Fig. 4: Visualization of relationships between roles (white), artifacts (magenta) and organized bodies (grey) as they are mentioned in the Saxon Mining Ordinance of 1589. (1 Individual mines, 2 Smelting works, 3 Local Mining Office, 4 Central Smelting Office, 5 Central Mining Office, 6 Government, 7 Owner-Investors, 8 Town Councils)

Fig. 4: Visualization of relationships between roles (white), artifacts (magenta) and organized bodies (grey) as they are mentioned in the Saxon Mining Ordinance of 1589. (1 Individual mines, 2 Smelting works, 3 Local Mining Office, 4 Central Smelting Office, 5 Central Mining Office, 6 Government, 7 Owner-Investors, 8 Town Councils)
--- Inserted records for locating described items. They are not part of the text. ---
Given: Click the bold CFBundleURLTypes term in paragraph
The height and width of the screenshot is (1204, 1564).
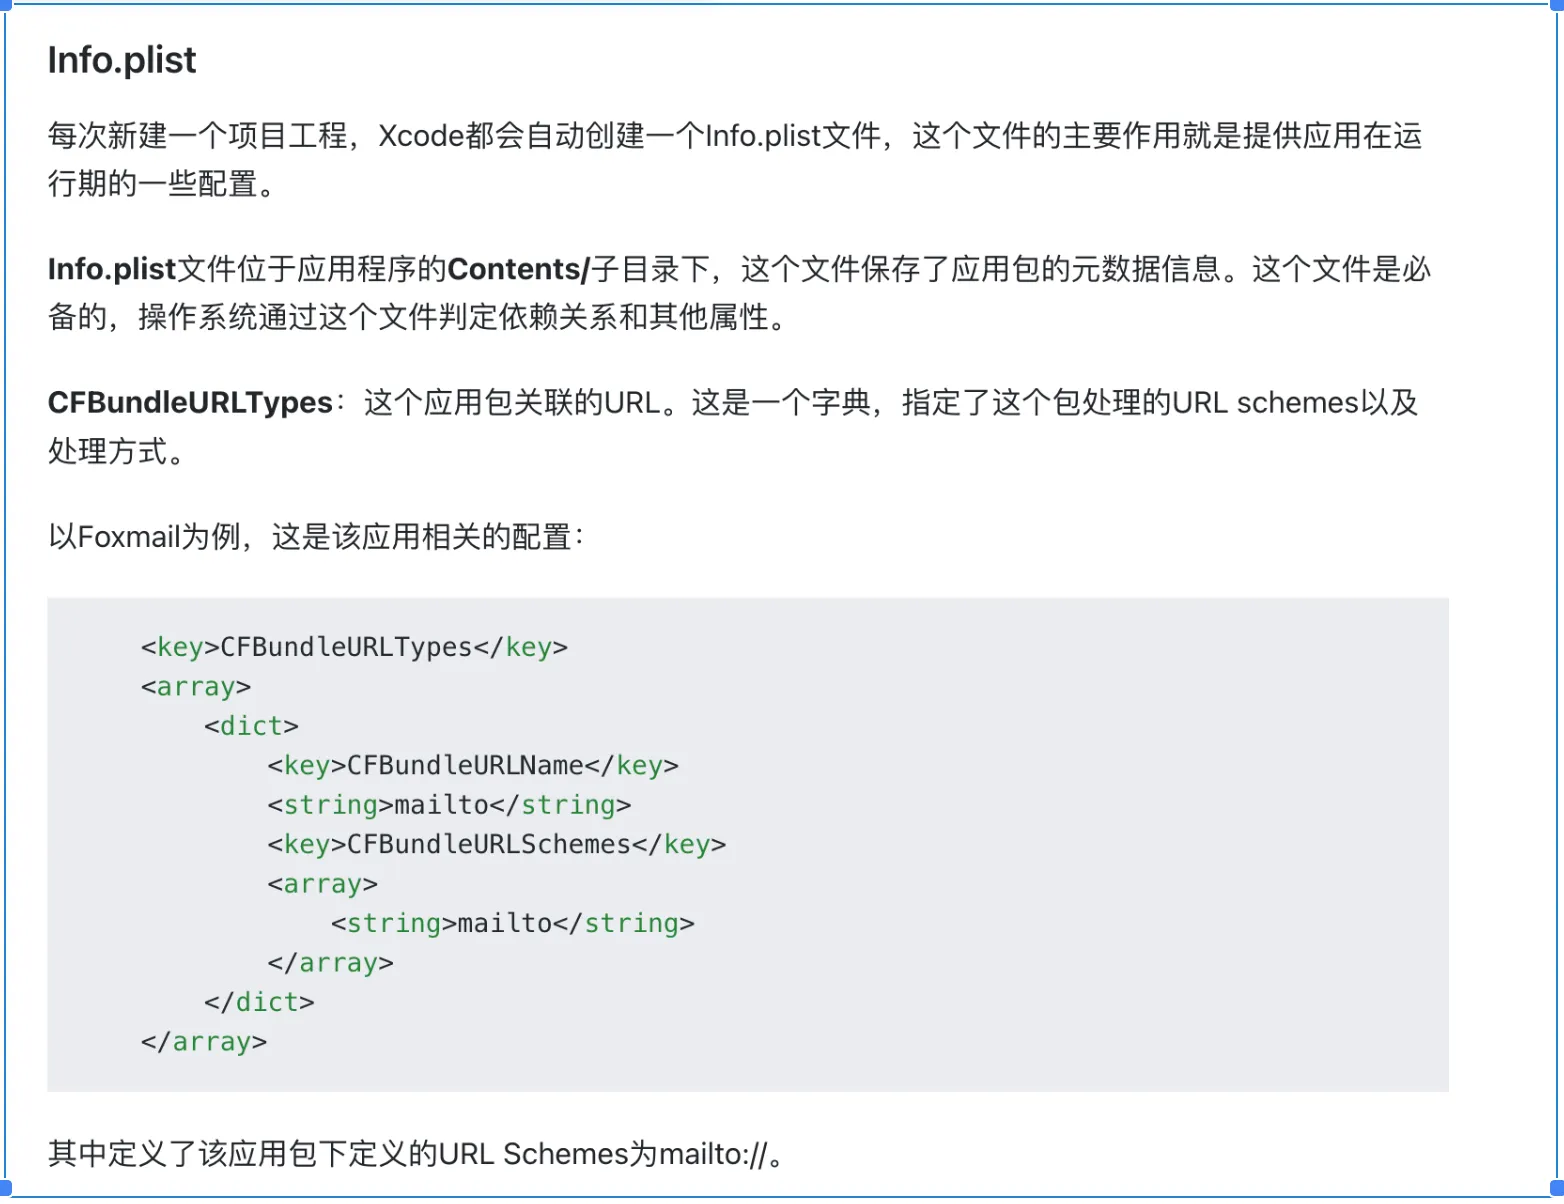Looking at the screenshot, I should (190, 402).
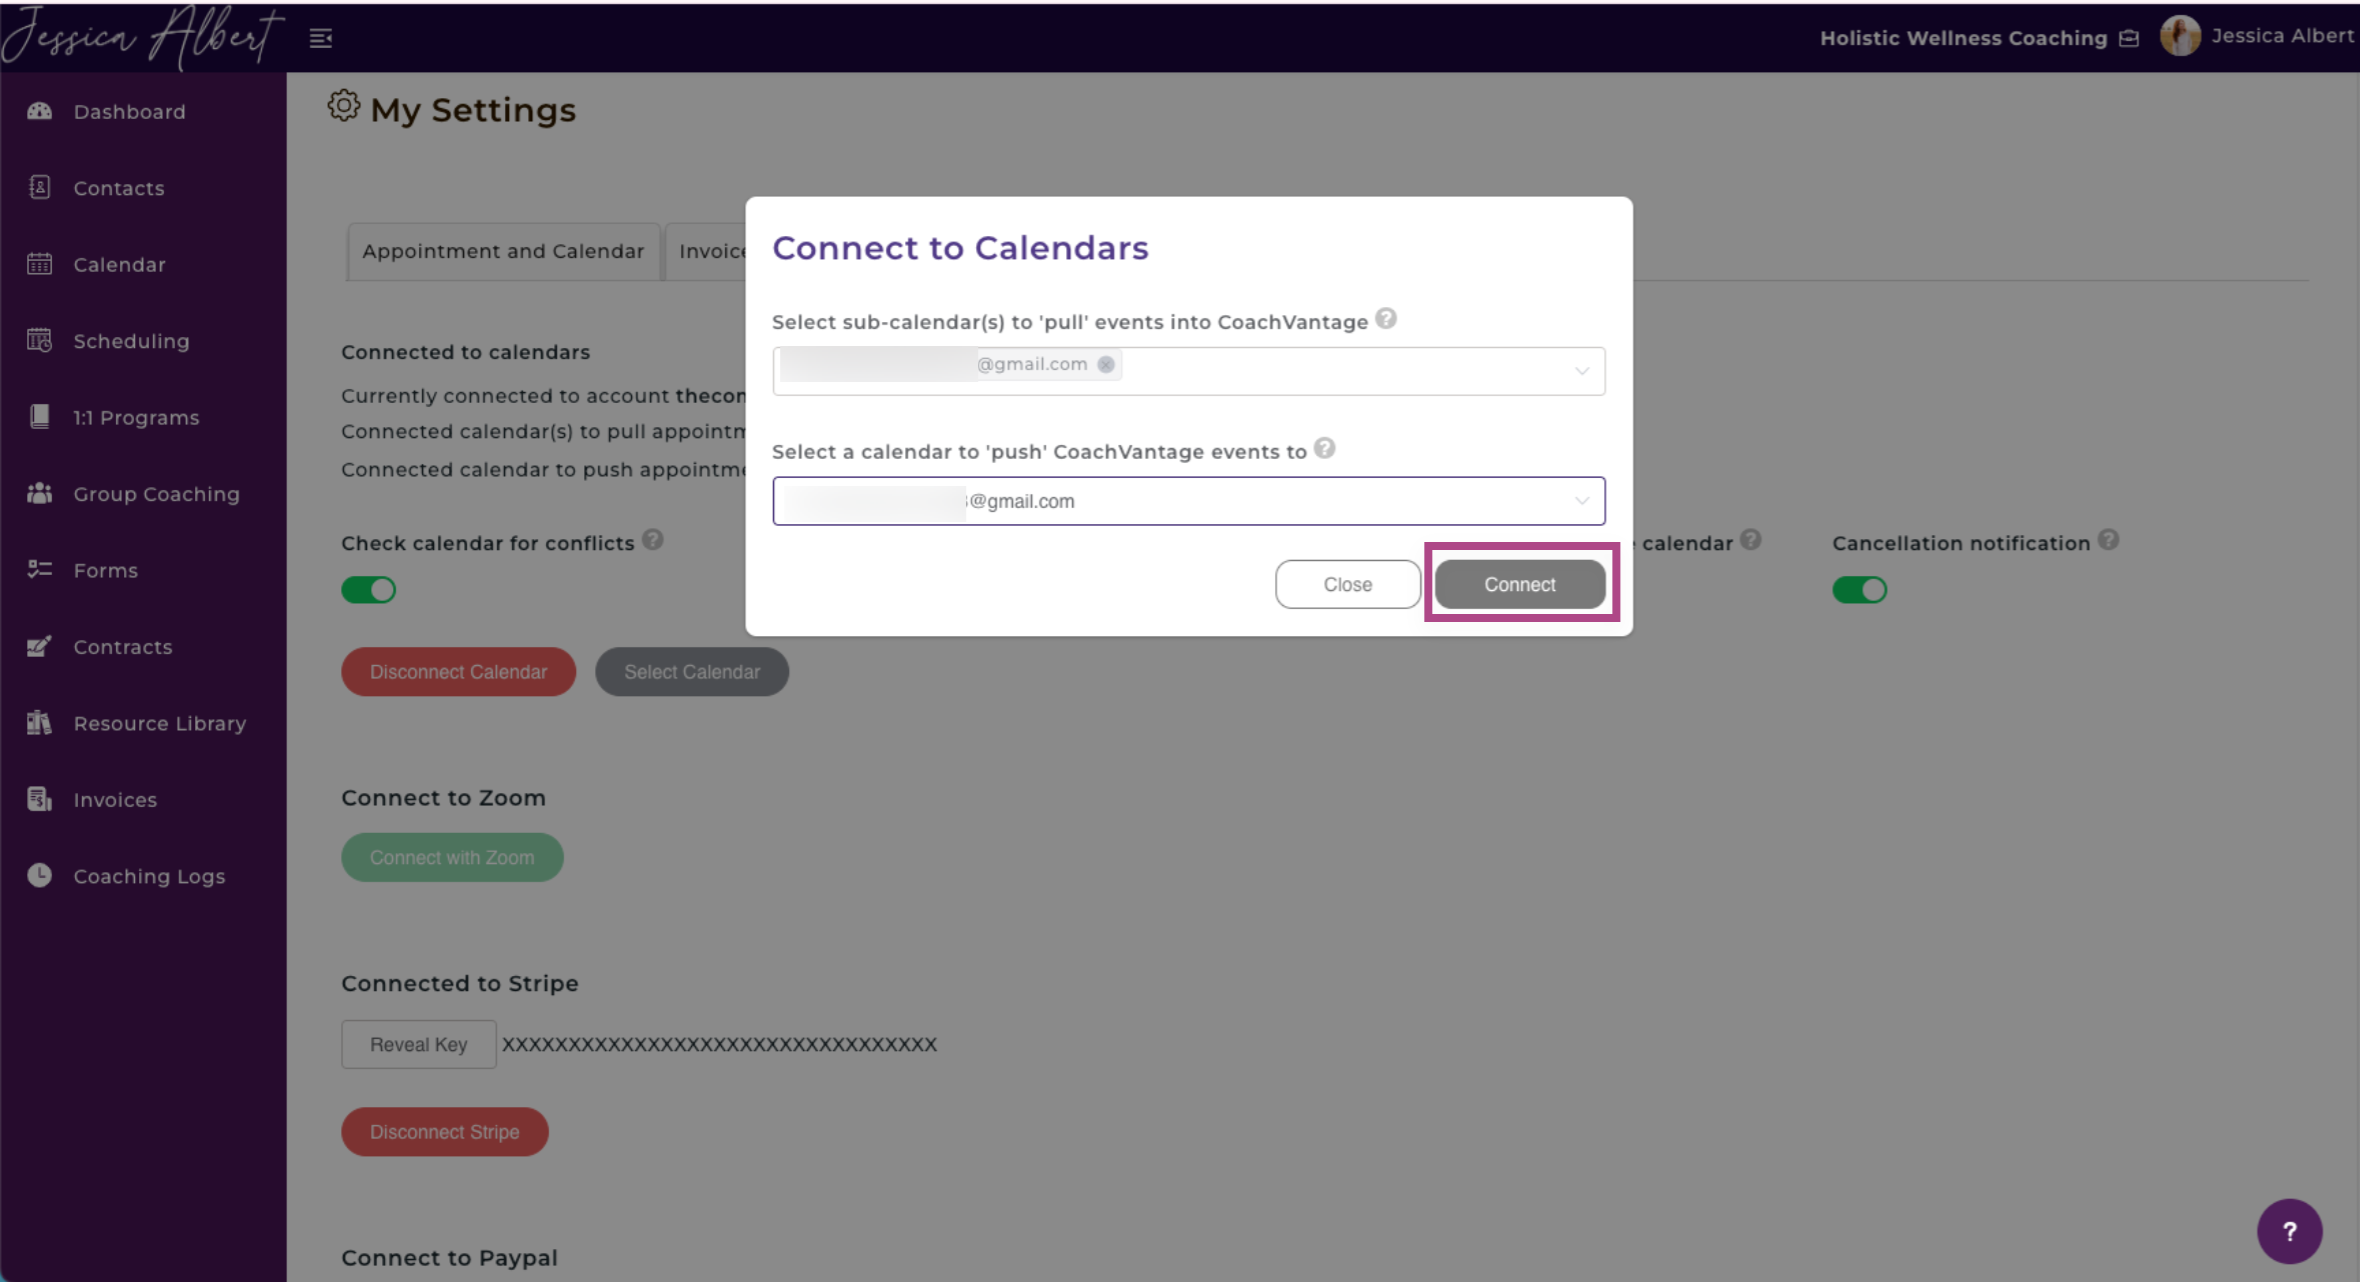Click the Connect button in dialog
The image size is (2360, 1282).
point(1519,584)
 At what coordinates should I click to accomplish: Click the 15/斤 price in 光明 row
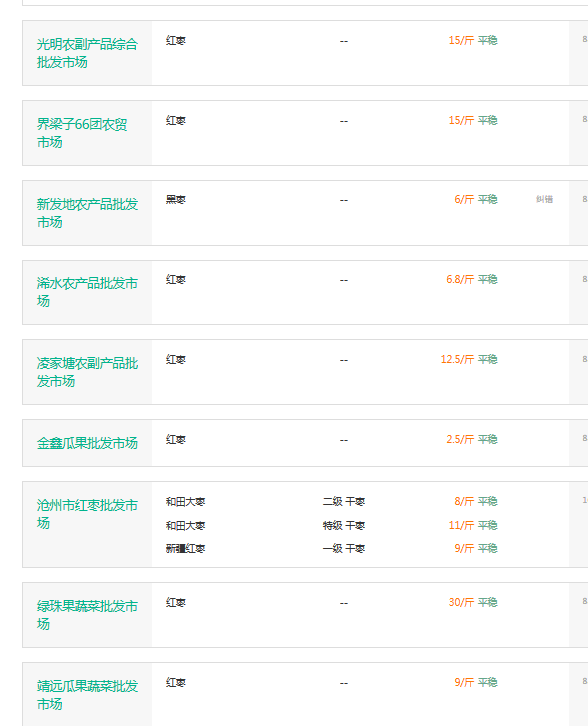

The regular inspection of a mine (Generalbefahrung) is a good example of this nested process, as it linked various levels of the hierarchy, different groups of actors, and a host of information technologies in order to produce decisions about what work teams should do next. Finding promising spots for exploration and extraction was a continuous challenge, especially in the region’s complicated geology. Every Tuesday, the district directors (Bergmeister), assessors and surveyors left the various Mining Offices across Saxony, and were joined by the local foremen at the entrance of a mine and given an oral report. Workers showed them where they had noticed veins during their daily work. The officials would recall reports about ongoing and planned works, yield figures, and numbers of workers while the surveyor put the promising spots on a (mental) map. Mineral samples were investigated, based on vernacular or academic theories about ore formation. When eventually a decision was made, it was ascribed to the Bergmeister who formally assumed responsibility for it. However, the process by which alternatives were constructed, evaluated, chosen, and rejected can be more accurately understood as a case of distributed cognition, in which different actors contributed different steps in processing a complex environment. Autonomous thinking by all parties was encouraged as long as, paradoxically, it concurred in a decision about how labor time was used in the mine.
Such a decision in turn created a very concrete environment—for example, a particular site for making an exploration dig—in which nature was experienced (or believed, desired, anticipated) to respond to human action. By showing how different financial, administrative, and scientific ways of constructing a relevant environment could converge in action, this study will thus deepen our understanding of how the natural environment is a social, and indeed a historical, category.